13.12.2024
« La dégradation des États et de la sécurité dans le Sahel est générale »
Presse
3 mai 2017
Les problèmes sécuritaires qui touchent le nord du Mali descendent au sud. Ils s’installent dans le centre du pays, le long de la boucle du Niger, dans les régions de Segou et Mopti.
Ce phénomène a commencé, il y a deux ans, par un effondrement de la sécurité au quotidien. La loi, l’ordre et ce qui restait de l’appareil régalien de l’État malien dans cette région fortement peuplé se sont retirés. C’est dans ce contexte qu’est apparu le Front de libération du Macina, un mouvement caractérisé par le mécontentement des Peuls de la région.

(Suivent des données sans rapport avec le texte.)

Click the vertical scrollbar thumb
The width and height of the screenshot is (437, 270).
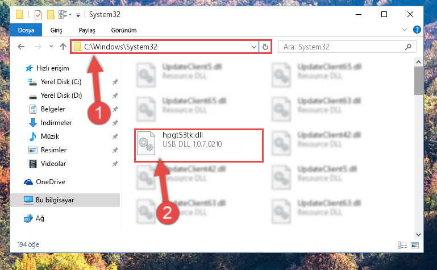(x=418, y=81)
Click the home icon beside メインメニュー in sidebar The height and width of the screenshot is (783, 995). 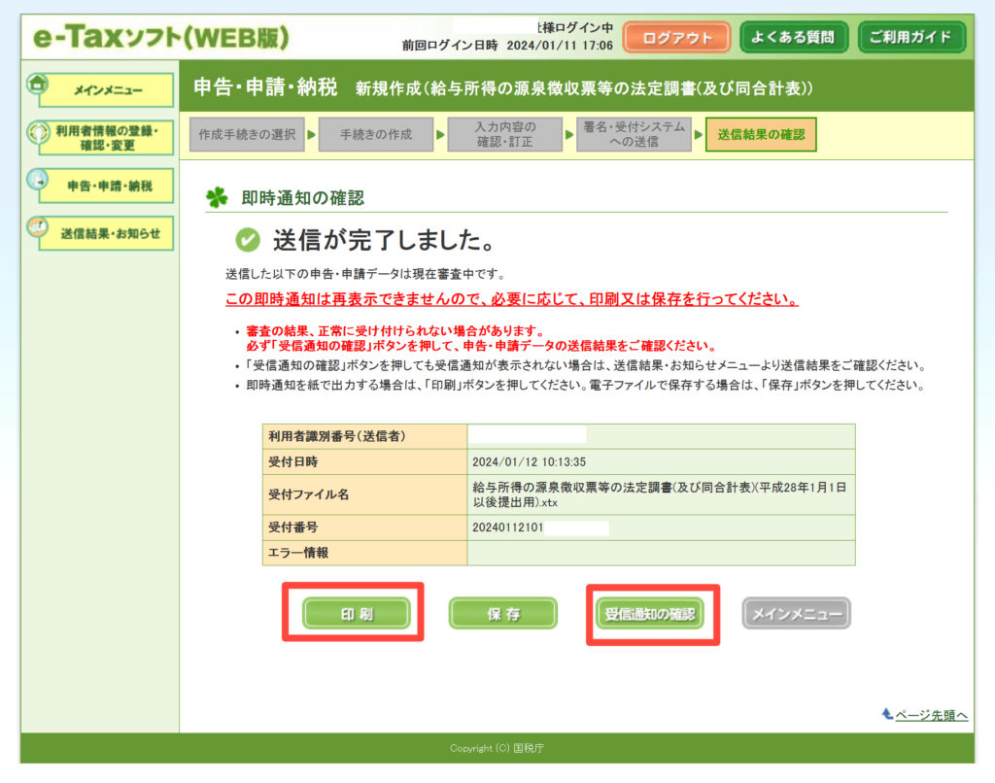coord(38,85)
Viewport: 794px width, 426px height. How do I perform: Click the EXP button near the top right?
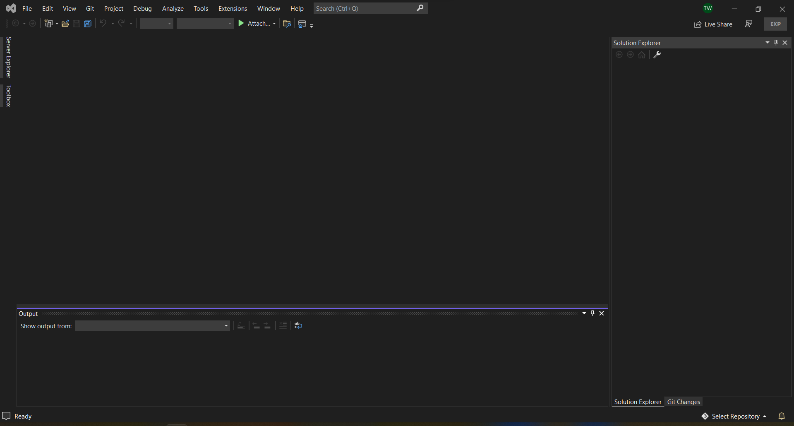coord(775,24)
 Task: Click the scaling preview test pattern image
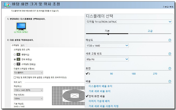point(68,96)
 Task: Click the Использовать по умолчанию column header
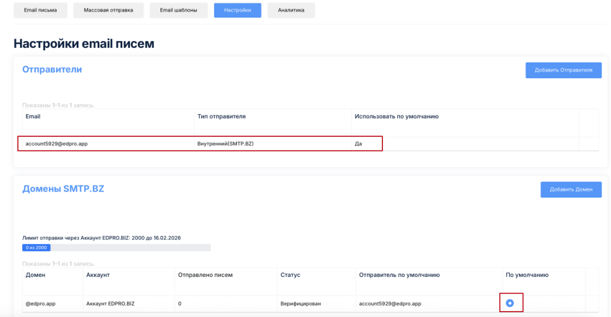point(397,116)
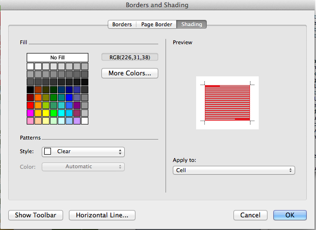
Task: Choose the cyan color swatch
Action: click(61, 113)
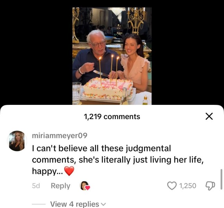Reply to miriammeyer09's comment

point(60,186)
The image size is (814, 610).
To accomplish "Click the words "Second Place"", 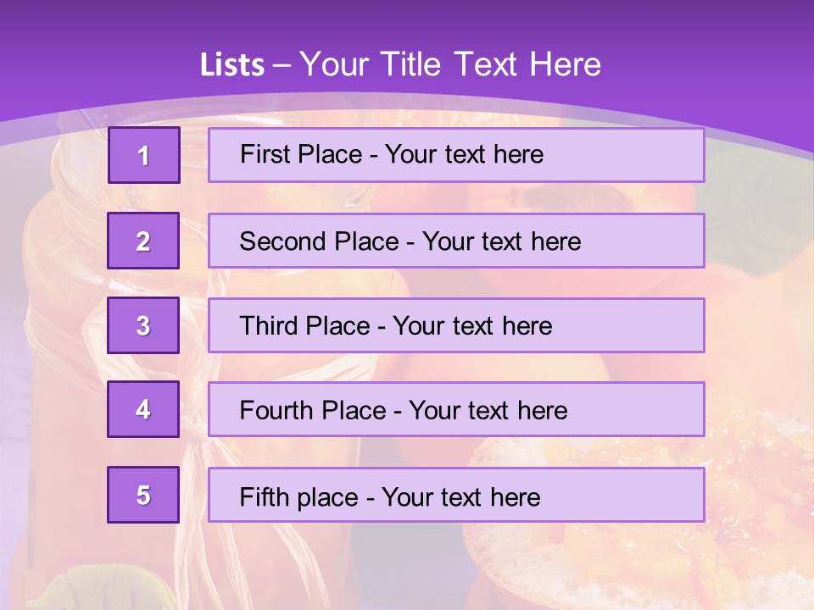I will pos(320,241).
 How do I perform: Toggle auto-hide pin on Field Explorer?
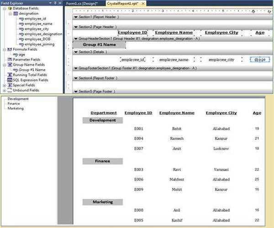[55, 3]
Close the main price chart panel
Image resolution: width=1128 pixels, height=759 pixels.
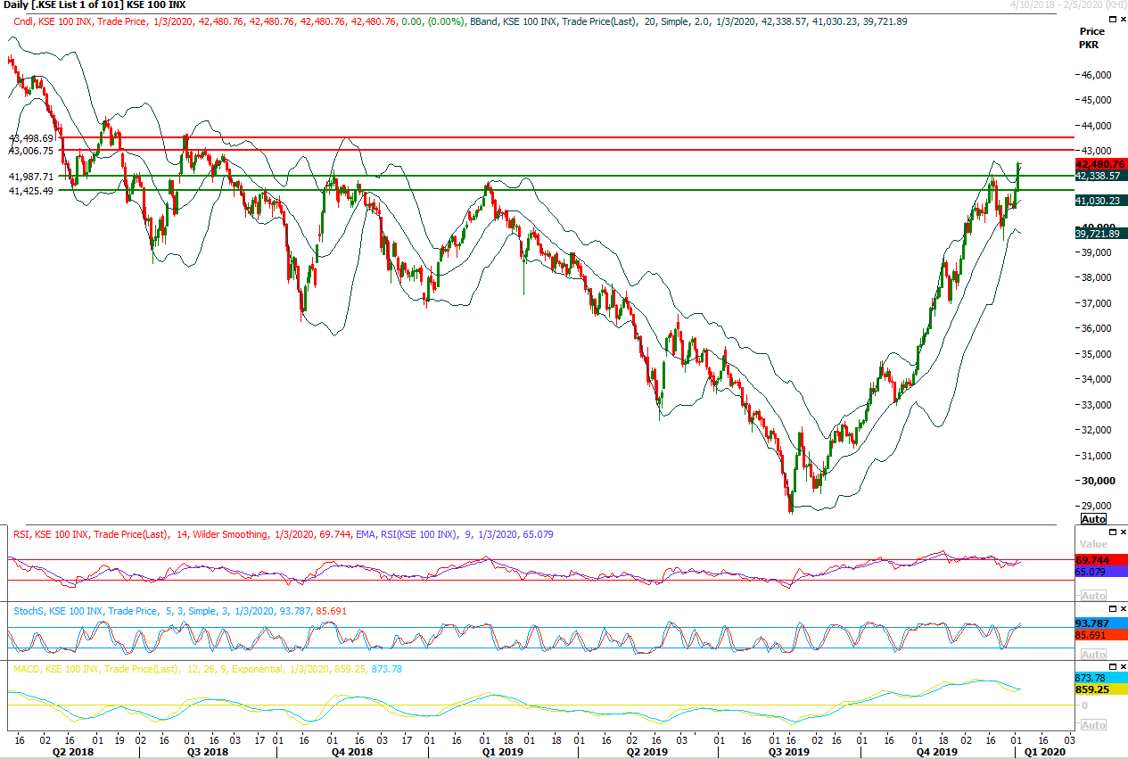1123,19
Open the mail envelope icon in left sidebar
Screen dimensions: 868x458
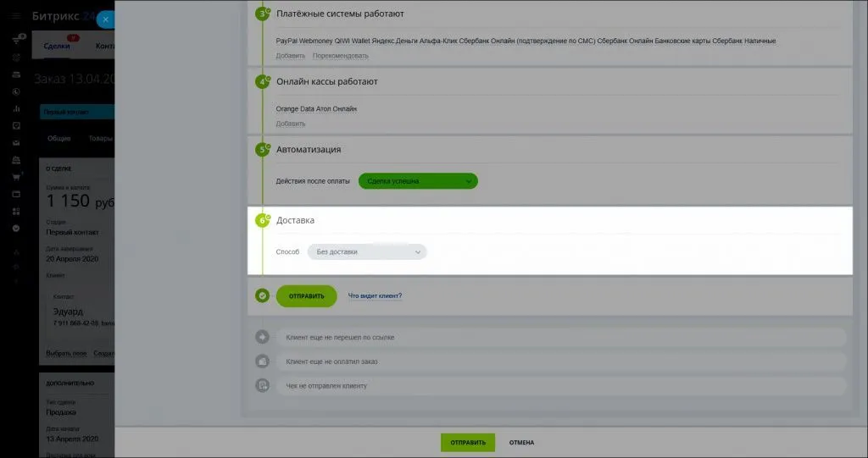(x=16, y=143)
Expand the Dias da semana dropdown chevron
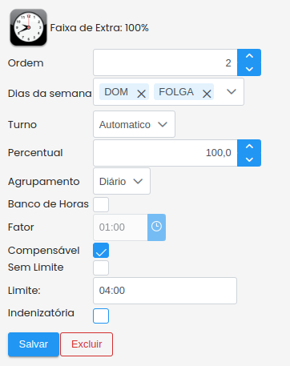The image size is (290, 366). coord(232,91)
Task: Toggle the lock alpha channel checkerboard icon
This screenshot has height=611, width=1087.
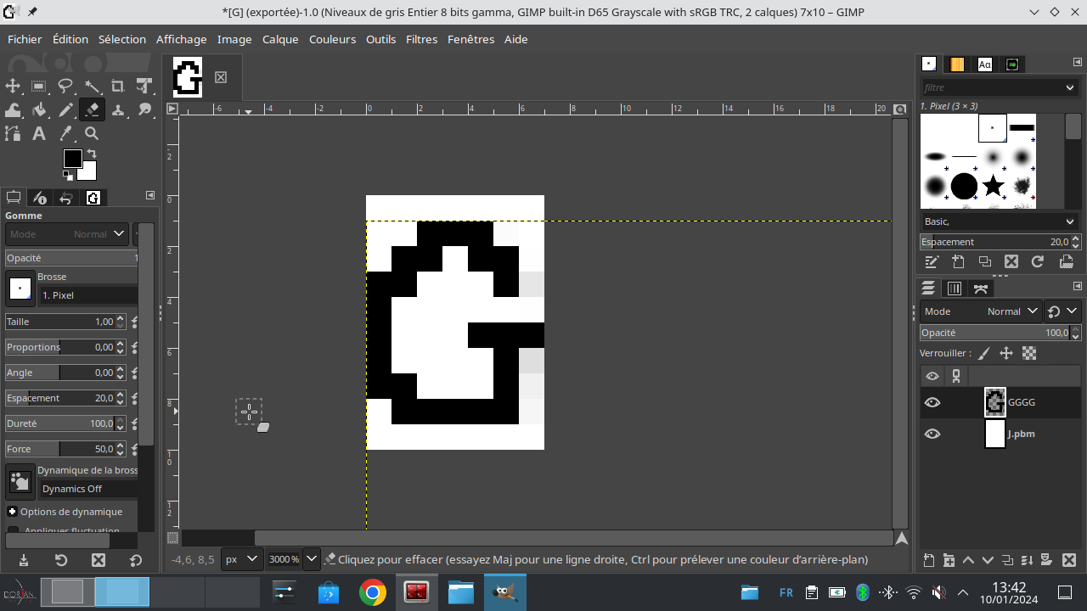Action: [x=1029, y=353]
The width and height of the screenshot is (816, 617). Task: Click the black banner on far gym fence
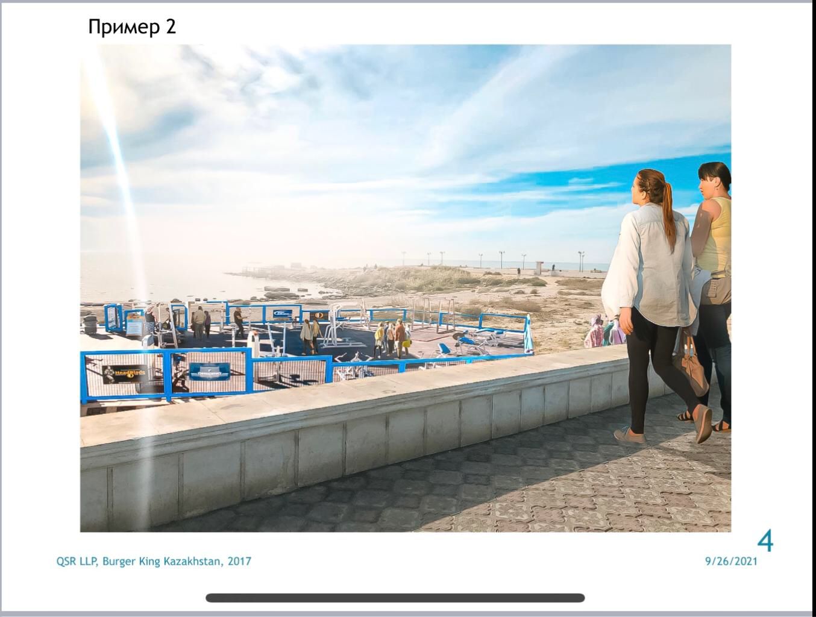pos(319,316)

L’espace libéré par Bamako est occupé par des groupes armés, à l’image de ce qui se passe au nord du Mali.
Le Mali n’est-il pas en train d’imploser ?
L’implosion est en cours. Le Mali me rappelle l’Afghanistan. L’insécurité se généralise à l’ensemble du pays : dans les années à venir, les étrangers et les représentants de l’État ne pourront plus circuler dans une grande partie du Mali.
L’armée française est-elle en train de s’enliser ?
Elle permet à l’État malien de se maintenir. Sans elle, la survie du régime est très aléatoire. Mais ce dernier n’a pas su engager sérieusement les négociations avec les groupes rebelles et n’arrive pas à reconstruire un appareil d’État digne de ce nom.
Le Niger, pays voisin, est-il le prochain maillon faible de la région ?
L’appareil régalien du Niger me semble encore d’assez bonne qualité. L’appui français et américain est solide, en matière de sécurité par exemple. C’est un pays qui peut tenir à condition que nous l’aidions à couvrir une partie de ses dépenses de sécurité, à renforcer son administration, ses activités agricoles et son développement économique.
Depuis l’intervention Serval, en janvier 2013, la déstabilisation de la bande nilo-saharienne ne s’est-elle pas aggravée ?
Nous assistons à une dégradation générale des États et de la sécurité dans cette zone. L’exemple le plus criant est le Mali. Une démographie excessive, une agriculture en panne, l’absence de travail pour les jeunes, l’essor du salafisme dans les zones rurales et le développement des mafias liées au trafic de drogue, dressent un tableau extrêmement sombre de l’avenir de la région.
Que préconisez-vous ?
La France doit mettre de l’ordre dans la pagaille de ses interventions en Afrique. Les différents acteurs au Sahel doivent s’entendre pour se mobiliser autour d’objectifs communs. Pour cela, il faudrait que le prochain président français nomme une personne chargée de coordonner les actions entre les ministères des affaires étrangères, de la Défense, de Bercy et de l’Agence française de développement dans le Sahel et le Maghreb.
Au niveau international, il faut reprendre le contrôle de l’aide multilatérale pour l’orienter vers les besoins : la consolidation des États, la sécurité, le développement économique et la transition démographique. Et enfin, la communauté internationale doit assurer le financement des dépenses de sécurité de ces pays trop pauvres pour s’en charger.